Trecho do texto =>

┌────────

O jovem sabe o que é ética?
Eu li em um jornal uma pesquisa com bebês de 15 meses que assistiram a alguns vídeos, nos quais os adultos faziam distribuição de doces ora de forma igualitária e ora desigual. E a reação dos bebês era de espanto quando viam a distribuição desigual. Então, se é possível um bebê de 15 meses ficar chocado quando observa uma injustiça, podemos ter um certo otimismo e dizer que existe algo que caminha no sentido da justiça. Uma frase do filósofo Jean-Jacques Rousseau é velha, mas tem certo sentido: “O homem nasce bom e a sociedade o corrompe”. Talvez tenhamos que pensar se a forma de organização da nossa vida social é nociva para a vida dos mais jovens. Estamos em um momento em que se defende a liberdade de expressão por um mundo pior. Eu sou a favor de sua defesa, mas não para o que há de mais repugnante na sociedade. É o direito de expressão da ofensa, da agressão e eu acho isso preocupante. Nenhum de nós pode definir o que é repugnante e decente, mas eu acho que houve um otimismo grande de que, com a liberdade de expressão, iríamos melhorar o mundo. Nós temos que recuperar esse otimismo e arrumar um jeito para que as pessoas deem o que têm de melhor e não o pior. E esse caso dos bebês talvez seja um sinal positivo nessa direção.

Ultimamente virou rotina escutarmos notícias sobre crianças entrando com armas nas escolas. Por que isso ocorre? Tem a ver com limites?

└────────

Dados fornecidos =>

┌────────

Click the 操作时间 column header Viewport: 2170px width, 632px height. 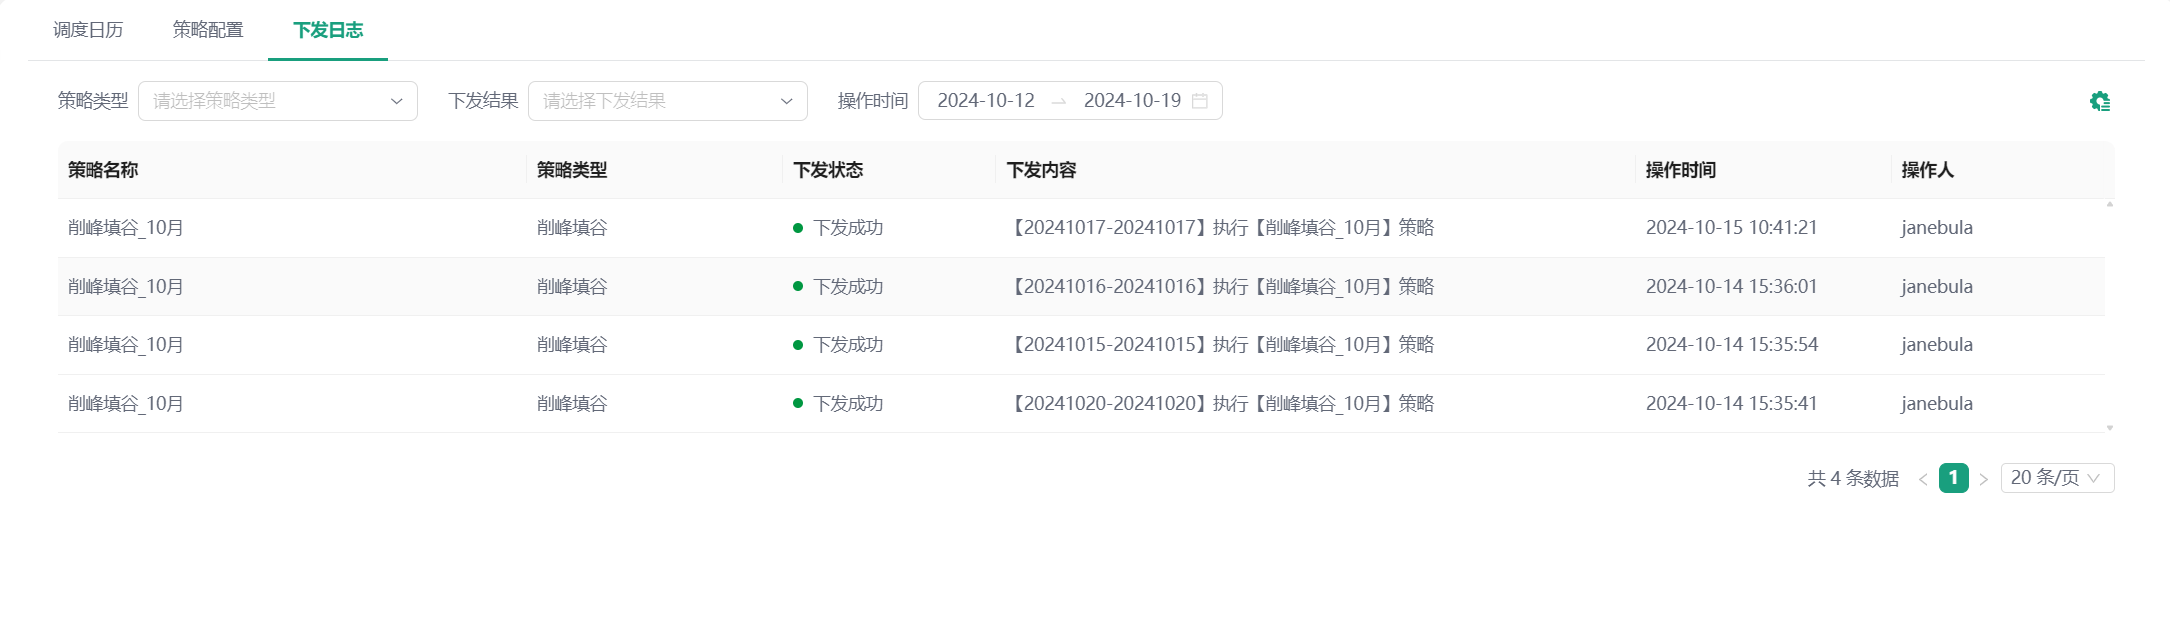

└────────

Responda às perguntas a seguir com base no trecho do texto, numerando as respostas da mesma forma.
1. Quantos meses tinham os bebês da pesquisa citada?
2. Qual frase do filósofo Jean-Jacques Rousseau é mencionada?
3. Segundo o trecho, que tipo de notícia virou rotina ultimamente?

Resolução escrita =>
1. Os bebês tinham 15 meses.
2. "O homem nasce bom e a sociedade o corrompe."
3. Notícias sobre crianças entrando com armas nas escolas.